== EXERCISE 1 ==
In the case report on CT imaging after EVAR, how did the stent-graft lumen look after the first reconstruction with iMAR?
== EXERCISE 2 ==
Carry on the case report about CT imaging after EVAR, starting after its last sentence.

---------- TEXT PASSAGE ----------

A patient with a medical history of atherosclerotic ulcer in an infrarenal abdominal aortic aneurysm treated by endovascular aneurysm repair (EVAR), and with a recent history of acute-on-chronic pancreatitis, presented with renewed acute severe upper abdominal pain.
For further evaluation, the patient underwent contrast-enhanced abdominal computed tomography (CT).
CT identified a pre-existing cystic formation in the pancreatic tail, most probably corresponding to a pancreatic pseudocyst (not shown). Otherwise, the pancreatic parenchyma appeared morphologically unaltered, with no swelling or necrosis. Furthermore, there was no evidence of extra-pancreatic fluid collections or abscess in the upper abdomen.
After initial reconstruction with an iterative algorithm for metal artefact reduction (iMAR), the lumen of the EVAR stent graft appeared homogeneously hypodense, indicating a lack of endo-luminal contrast. However, after a second reconstruction of the source data set without iMAR, the stent lumen appeared homogeneously hyperdense, confirming normal perfusion through the stent-graft. In the reconstructed scan without iMAR, more intense metal artefacts overlaid the tissue surrounding the stent-graft.

---------- ENTRIES SHOWN ----------

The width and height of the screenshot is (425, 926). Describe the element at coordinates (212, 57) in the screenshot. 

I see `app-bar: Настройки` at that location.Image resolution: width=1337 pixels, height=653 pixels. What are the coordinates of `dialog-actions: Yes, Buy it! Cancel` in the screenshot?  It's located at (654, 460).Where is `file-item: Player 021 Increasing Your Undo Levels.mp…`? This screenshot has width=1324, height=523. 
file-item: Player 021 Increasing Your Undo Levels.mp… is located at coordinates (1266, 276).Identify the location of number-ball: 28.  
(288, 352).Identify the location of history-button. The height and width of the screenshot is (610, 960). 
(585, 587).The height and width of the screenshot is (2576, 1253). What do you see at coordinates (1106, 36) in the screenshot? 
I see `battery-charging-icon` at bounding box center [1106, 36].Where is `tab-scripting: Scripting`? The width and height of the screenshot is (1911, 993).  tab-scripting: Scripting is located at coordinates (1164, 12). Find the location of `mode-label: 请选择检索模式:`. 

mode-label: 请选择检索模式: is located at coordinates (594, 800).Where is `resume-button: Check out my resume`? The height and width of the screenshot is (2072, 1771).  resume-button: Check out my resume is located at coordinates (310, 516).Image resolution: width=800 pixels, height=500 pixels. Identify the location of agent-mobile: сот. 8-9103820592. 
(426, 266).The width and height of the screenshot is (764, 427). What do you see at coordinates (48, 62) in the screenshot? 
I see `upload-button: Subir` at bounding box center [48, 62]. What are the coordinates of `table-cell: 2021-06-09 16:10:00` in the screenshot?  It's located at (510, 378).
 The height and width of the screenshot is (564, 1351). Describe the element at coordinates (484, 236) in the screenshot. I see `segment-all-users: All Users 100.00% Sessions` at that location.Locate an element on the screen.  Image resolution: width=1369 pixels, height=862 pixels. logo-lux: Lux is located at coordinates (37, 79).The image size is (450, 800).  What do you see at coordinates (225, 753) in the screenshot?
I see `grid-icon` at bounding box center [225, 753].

----------

== RESPONSE AREA 1 ==
It appeared homogeneously hypodense, indicating a lack of endo-luminal contrast.

== RESPONSE AREA 2 ==
While most cases of acute pancreatitis are mild, challenges remain when managing severe cases , especially because complications can be lethal, such as with pancreatitis-induced aortic thrombosis . Patients after EVAR have an additional risk of thrombotic occlusion . The metal mesh of some grafts may cause imaging artefacts, which can limit the diagnostic value, especially when assessing the stent lumen. iMAR is a vendor-specific dedicated reconstruction algorithm that may help reduce these limitations . It is based on a sinogram inpainting approach with linear interpolation to reduce metal artefacts in the standard weighted filtered back-projection . A metal-only image is calculated by threshold-segmentation and then again forward projected to identify and replace corrupted projections with interpolated data from adjacent projections . However, iterative reconstruction algorithms themselves may limit the diagnostic value of the reconstructed images because of reconstruction artefacts or image distortion . Two major artefacts have been reported in iMAR: new streak artefacts that occur between interpolated and non-interpolated data and blurring caused by data that cannot be recovered by interpolation .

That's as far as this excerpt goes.